• [What you need to do]
Once you find the line with "Open the Chi avatar beside the caption" in the listing below, set down exactly every line from it through the line with "Focus the Search input field", but no pictures.

• [Supplied records]

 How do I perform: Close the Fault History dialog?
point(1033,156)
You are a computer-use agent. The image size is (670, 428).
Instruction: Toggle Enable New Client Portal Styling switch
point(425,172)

--

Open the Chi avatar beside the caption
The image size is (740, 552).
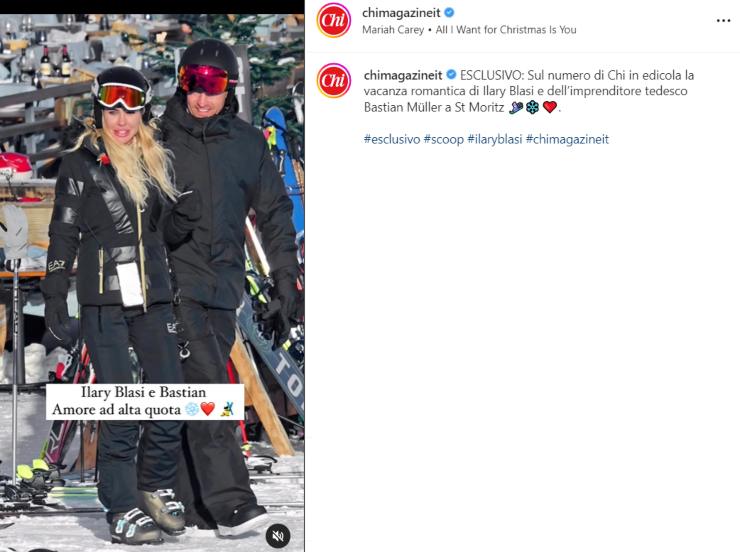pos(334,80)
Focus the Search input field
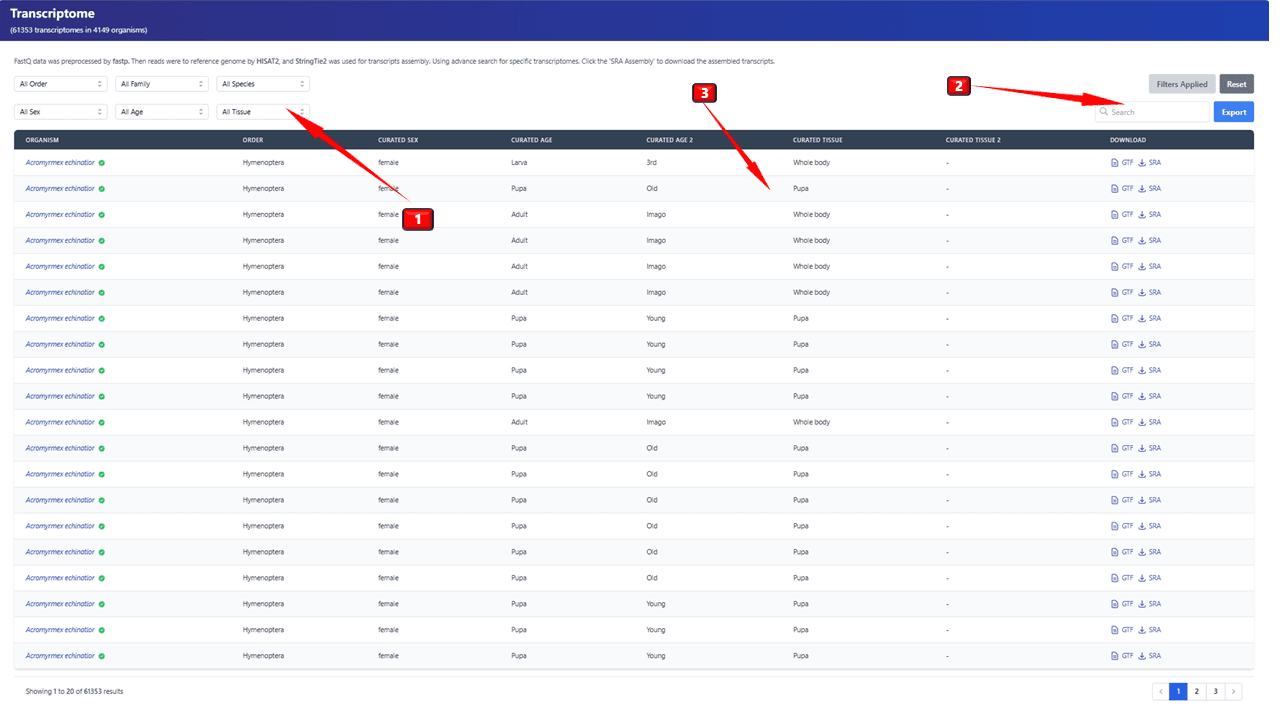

• [Response area]
Open the Chi avatar beside the caption
The image size is (740, 552).
pos(334,80)
Focus the Search input field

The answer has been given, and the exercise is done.